While many students spent a recent Friday afternoon getting ready for the Highlander football game, the marching band members were playing a game of their own.
Senior Drum Major Jonny Pickell last year started the tradition of playing a game of two-hand tag football before one of Baldwin’s home games — a tradition that has doubled in size by this year.
Pickell said that last year’s game consisted of two groups of eight students, while this year had two teams of 13, a dozen spectators, and a pizza party.
The band looks forward to the game and prepares ahead of time, senior color guard member Abby Horn said.
“The band members all host practices and meetings, and even a draft, to make sure everyone is fully prepared,” she said.
Pickell said he began leading this bonding opportunity to help everyone get closer.
“I started it because I wanted there to be a better community aspect within the band,” Pickell said. “It gave people a reason to be excited to stay after school and allowed some new members to more easily integrate.”
Senior Zaynah El Maghrabi, who also serves as a drum major, did not play in the games, but she and other band members cheered from the sidelines.
“I, alongside many others, acted as one of the football teams’ cheerleaders — we all chanted and sang.

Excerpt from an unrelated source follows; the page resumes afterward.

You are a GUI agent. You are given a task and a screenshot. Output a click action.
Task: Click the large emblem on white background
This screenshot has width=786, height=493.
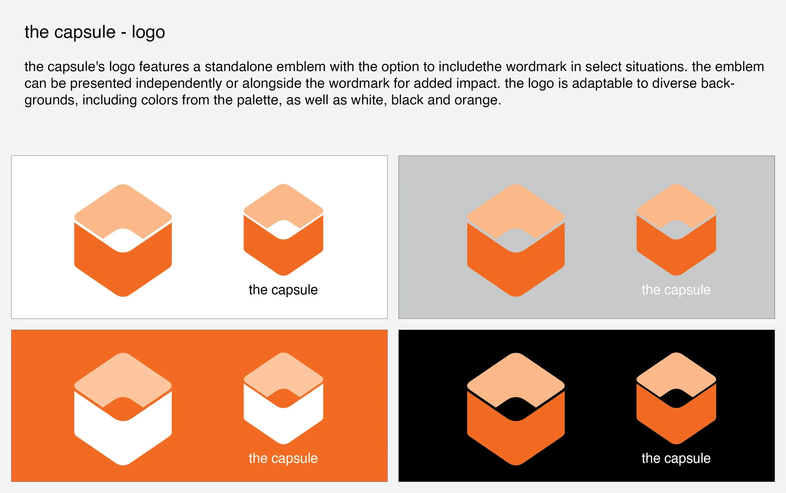(x=123, y=240)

It was honestly so much fun,” El Maghrabi said. “We even got to do a mock halftime performance, which was my favorite part.”
The band’s game is played on the stadium football field. Horn said it was interesting to be on the field for football instead of marching or cheering from the stands.
“It feels like a fun change getting to play the game instead of watching it for once,” she said. “It’s just a cumulation of our Friday nights played out for fun.”
The football game is just one of the ways that Pickell and El Maghrabi have contributed to the band, Assistant Band Director Emery Palmer said.
“Jonny has been organizing bonding events to take place before and after practices that have greatly boosted the morale of the band. Zaynah helps me run the marching band Instagram account (@bhsmarching), which boosts morale as well as shows other people what we are up to,” they said. “Pretty much anything that is going to make people enjoy band more, the drum majors are doing it.”
Horn said the drum majors are welcoming and approachable to every member of the band, including the color guard, even though the band and the guard have very different jobs and specialties.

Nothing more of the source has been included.